Die Seen mit ihren eisigen Gewässer können manchmal die 400 M erreichen und entstanden von den Gletscherschmelzwasser. Im See sticht die Isla de los Chivos hervor (Insel der Ziegen). Richtung Westen sehen wir den Zusammenfluss der Seen Huechulafquen und Epulafquen. Im See Epulaufquen der nicht so tief ist beobachten wir uralte Wälder und schneebedeckte Berge mit einer üppigen Fauna die vom Menschen fast unberührt bleibt. Das Schiff kommt bis zum Escorial, ursprünglich ein Fluss aus Lava, der sich jetzt im festen Zustand befindet, da vor 480 Jahren der Vulkan Achén Ñiyeu ausbrach. Im Laufe der Jahre bedeckte die üppige Vegetation diesen Boden aus erstarrter Lava und erzeugte einen Zwerg- oder Bonsaiwald, der nicht höher als 1 M ist.

Tag 28 - Rückflug nach Buenos Aires

Frühstück im Hotel. Transfer zum Flughafen von San Martín de los Andes. Ankunft am Flughafen von Buenos Aires und Transfer zum Hotel.

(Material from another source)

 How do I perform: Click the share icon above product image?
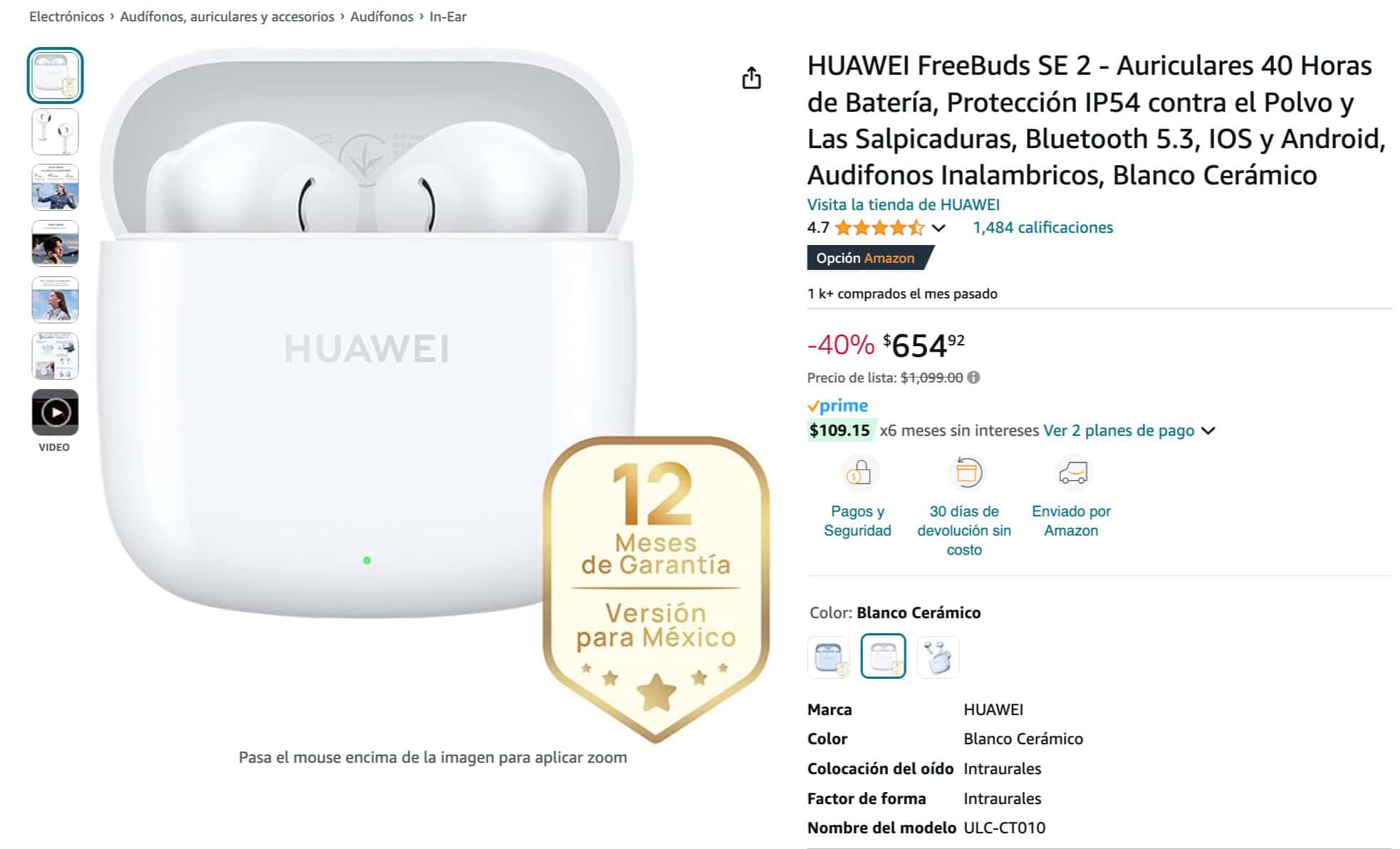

Tag 29 - Tag auf dem Land auf der Estancia El Ombú de Areco

Frühstück im Hotel. Danach brechen wir auf, um die historische Estancia El Ombú de Areco zu besuchen, die in der Ortschaft San Antonio de Areco liegt, ca. 120 km von Buenos Aires entfernt. Der Stadtkern ist italienischen Ursprungs und wird auf Ende des 19. Jahrhunderts datiert. Umgeben von hundertjährigen Eichen, Araukarien, Palmen, Eukalyptus-Bäumen, Casuarinas und Magnolien, die einen imposanten natürlichen Rahmen um den Park bilden, der nach Jasmin, Rosen und Lindenblüten riecht.

Der Bauernhof, der 300 Hektar umfasst, widmet sich der Viehzucht, es werden die Rassen Hereford und Aberdeen Angus gezüchtet. Wir können einen Ausritt oder aber einen Ausflug in der Kutsche unternehmen. Oder aber wir unternehmen eine Wanderung, um den Hof besser kennenzulernen. Gegen mittag genieβen wir ein typisches Asado (Fleisch vom Grill).

Die Estancia La Bamba befindet sich 120km von Buenos Aires entfernt und wird auf das Jahr 1830 datiert, in dem das Haupthaus im klassischen Kolonialstil erbaut wurde. Sie war ein früher Posten am camino real, welcher die Straβe war, die Buenos Aires mit dem Norden Argentiniens verband. Die Estancia La Bamba hat einen bedeutenden historischen Wert für die Gemeinde von San Antonio de Areco, ein Dorf mit langer Gaucho-Tradition, es gilt als die Wiege des Don Segundo Sombra.

Tag 30 - Internationaler Flughafen Buenos Aires-Ezeiza

Frühstück im Hotel. Transfer zum Flughafen von Ezeiza. Ende unserer Leistungen.